Data under study Block Start

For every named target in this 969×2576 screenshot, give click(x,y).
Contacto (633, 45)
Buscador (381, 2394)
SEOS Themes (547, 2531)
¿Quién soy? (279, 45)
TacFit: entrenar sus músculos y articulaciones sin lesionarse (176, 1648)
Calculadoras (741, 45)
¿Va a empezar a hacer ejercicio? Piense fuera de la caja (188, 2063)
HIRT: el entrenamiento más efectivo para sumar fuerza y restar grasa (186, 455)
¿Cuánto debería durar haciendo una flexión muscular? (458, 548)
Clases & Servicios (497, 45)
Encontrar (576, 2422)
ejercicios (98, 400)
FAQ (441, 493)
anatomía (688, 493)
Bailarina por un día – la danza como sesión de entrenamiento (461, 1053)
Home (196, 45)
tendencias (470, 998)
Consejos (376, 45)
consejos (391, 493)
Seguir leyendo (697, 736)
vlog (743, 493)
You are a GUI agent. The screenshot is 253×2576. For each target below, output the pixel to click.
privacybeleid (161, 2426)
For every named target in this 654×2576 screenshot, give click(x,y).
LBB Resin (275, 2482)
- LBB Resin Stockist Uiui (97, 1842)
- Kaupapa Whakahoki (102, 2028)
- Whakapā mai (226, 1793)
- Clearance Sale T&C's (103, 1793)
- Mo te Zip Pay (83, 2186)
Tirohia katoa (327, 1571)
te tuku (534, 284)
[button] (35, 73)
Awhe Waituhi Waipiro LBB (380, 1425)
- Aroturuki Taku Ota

Data under study Block End

_Activity:_
Transcribe the listing above exactly, including every line.

_Expected answer:_
For every named target in this 969×2576 screenshot, give click(x,y).
Contacto (633, 45)
Buscador (381, 2394)
SEOS Themes (547, 2531)
¿Quién soy? (279, 45)
TacFit: entrenar sus músculos y articulaciones sin lesionarse (176, 1648)
Calculadoras (741, 45)
¿Va a empezar a hacer ejercicio? Piense fuera de la caja (188, 2063)
HIRT: el entrenamiento más efectivo para sumar fuerza y restar grasa (186, 455)
¿Cuánto debería durar haciendo una flexión muscular? (458, 548)
Clases & Servicios (497, 45)
Encontrar (576, 2422)
ejercicios (98, 400)
FAQ (441, 493)
anatomía (688, 493)
Bailarina por un día – la danza como sesión de entrenamiento (461, 1053)
Home (196, 45)
tendencias (470, 998)
Consejos (376, 45)
consejos (391, 493)
Seguir leyendo (697, 736)
vlog (743, 493)
You are a GUI agent. The screenshot is 253×2576. For each target below, output the pixel to click.
privacybeleid (161, 2426)
For every named target in this 654×2576 screenshot, give click(x,y).
LBB Resin (275, 2482)
- LBB Resin Stockist Uiui (97, 1842)
- Kaupapa Whakahoki (102, 2028)
- Whakapā mai (226, 1793)
- Clearance Sale T&C's (103, 1793)
- Mo te Zip Pay (83, 2186)
Tirohia katoa (327, 1571)
te tuku (534, 284)
[button] (35, 73)
Awhe Waituhi Waipiro LBB (380, 1425)
- Aroturuki Taku Ota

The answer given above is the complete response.